Im Prater läuft ein Kleinkunstprogramm mit Live-Musik und Travestie, zwei Ecken weiter im nach einem DDR-Schauspieler benannten Erich-Franz-Club (der in der heutigen Kulturbrauerei unter Frannz firmiert) wird die DDR wehmütig zu Grabe getragen mit der verfremdeten Becher-Hymne vor originaler Hammer-und-Sichel-Fahne. Durch die Kneipen ziehen Werbekolonnen westlicher Tabakkonzerne mit Probepackungen von Marlboro und Chesterfield. „Die Anarchie ist vorbei – jetzt kommt die Deutsche Bank“ heißt es, als Dagmar Berghoff in der „Tagesschau“ am 30. Juni 1990 die Währungsunion verkündet. Harald Hauswald, der gerade noch die Transvestiten im analog zum dahinter liegenden Biergarten in „Prater“ umbenannten einstigen Kreiskulturhaus Prenzlauer Berg mit Fotomaterial aus dem Westen aufgenommen hat und nun die Abzüge auf der Wäscheleine seiner Altbauwohnung trocknet, versteht den weitverbreiteten Pessimismus im Viertel: so heimelig wird es nicht mehr. Was ein noch sehr rüstiger Bewohner eines Altenpflegeheims unterstreicht: 100 Mark muss er im Monat für das Zimmer, das er mit einem anderen männlichen Bewohner teilt, seit seine Frau vor einigen Jahren gestorben ist, zahlen. Das wird sich radikal ändern – wie er ahnt und wie wir heute wissen.

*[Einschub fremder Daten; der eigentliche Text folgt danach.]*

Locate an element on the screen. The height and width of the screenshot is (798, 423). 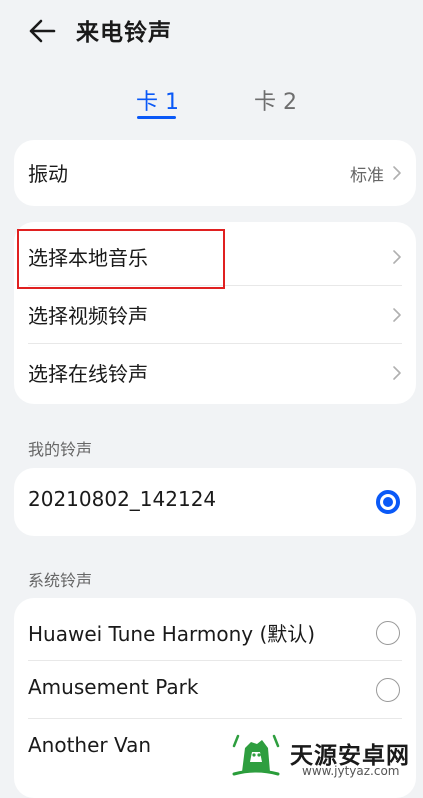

Es war nicht alles schlecht, sagt ein Hausbesetzer, der von einem alternativen Kulturzentrum träumt, bei dem der Mensch im Mittelpunkt steht und nicht der Kommerz. Erste rechtsradikale Gruppen kommen aus den Löchern, die man im offiziell antifaschistischen Sozialismus nicht sehen wollte und daher auch nicht zu stopfen versuchte: die Militaristen, Revanchisten und Nationalisten lebten sämtlich jenseits des „Antifaschistischen Schutzwalls“. Im „Wiener Cafe“ steigt derweil die Stimmung, eine beleibte Dame schlüpft auch musikalisch in die Rolle von Trude Herr, wenn die aus Bukarest stammende Band mal eine Pause einlegt. Und Co-Autor Jochen Wisotzki singt mit hoher Kopfstimme das alte DDR-Kinderlied „Unsere Heimat, das sind nicht nur die Städte und Dörfer.“
„Ein Lied von der Heimat, ein sentimentaler Abgesang, der alle Klischees bedient und so gnadenlos DDR-deutsch ist, dass es einem die Tränen in die Augen treibt“ schreibt André Meier in der „taz“ vom 14. Dezember 1990. Zwei Tage zuvor ist der Film offenbar an bisher unbekanntem Ort öffentlich gezeigt worden, als offizielles Anlaufdatum gilt der Start im Kino Babylon am Rosa-Luxemburg-Platz am 26. April 1991.